Ian Thompson, Sound Designer on the set of the‘How To Be Good’ project in the Stockwell Street Studios at the University of Greenwich in London
A scene in Unreal Engine which was the location setting for ‘How to Be Good’
A local industrial estate served as location based recording for the virtual set
VP Sound diagram for basic audio playback schematic
Writer/Producer/Co-Director Jodi Nelson-Tabor watches shot setting up in the monitor
  • Using a keynote sound to represent the virtual environment on set adds to the sense of immersion in a scene, and (as reported from one of the actors) is a helpful cue to enter ‘performance mode’ at the start of a take as the sound is faded up.
  • Dynamic spatialisation in the game engine is not entirely necessary, as most takes are relatively static and don’t require sound to subtly shift in perspective in the same way as imagery.
  • Routing keynote audio from the VP PC via a mixer adds essential control on set; that background sound can become tiresome after a while!
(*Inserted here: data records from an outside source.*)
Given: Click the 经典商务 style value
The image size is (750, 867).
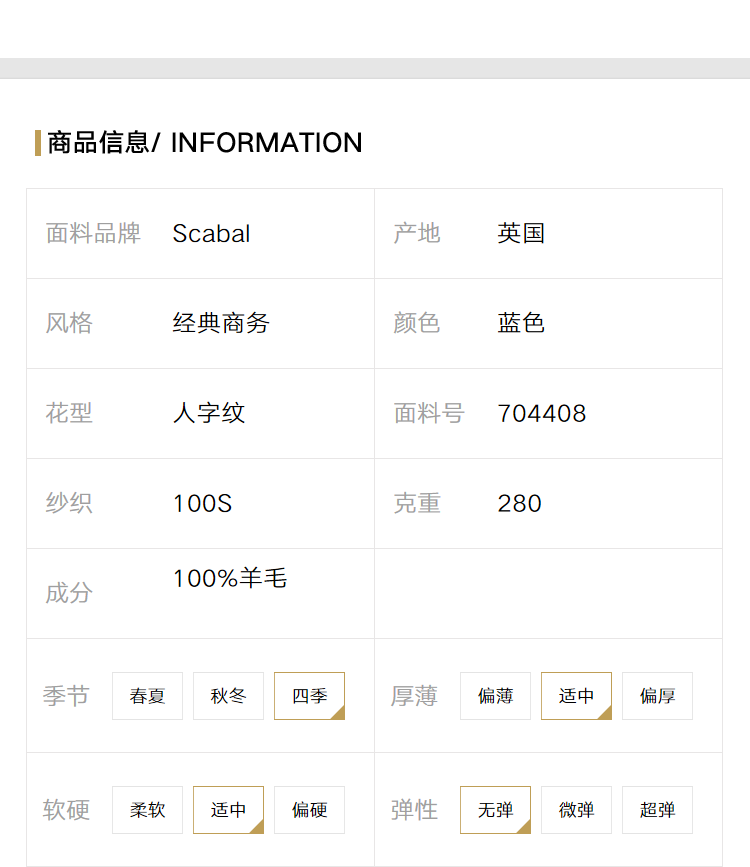Looking at the screenshot, I should click(221, 323).
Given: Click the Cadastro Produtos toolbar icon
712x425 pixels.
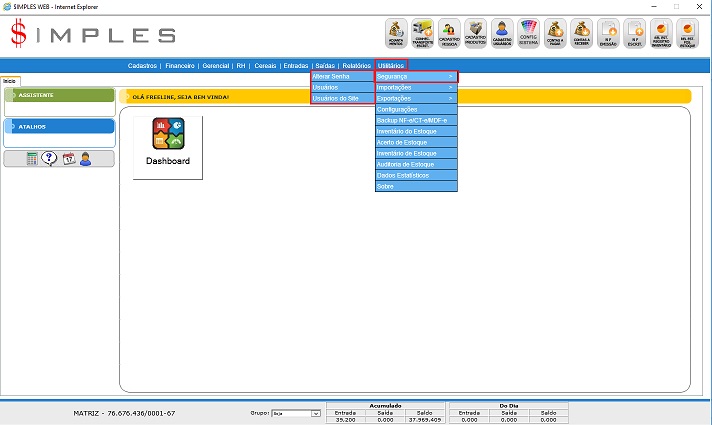Looking at the screenshot, I should (476, 33).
  • Playing sound cues on set can help orientate actors and help them respond appropriately.
  • Close miking of actors in the studio potentially eliminates the need for ADR, if caveats such as low noise levels on set and relatively dry acoustics are met.
  • The ability of VP hardware to generate and share linear timecode with camera and sound is essential if time savings are to be fully realised.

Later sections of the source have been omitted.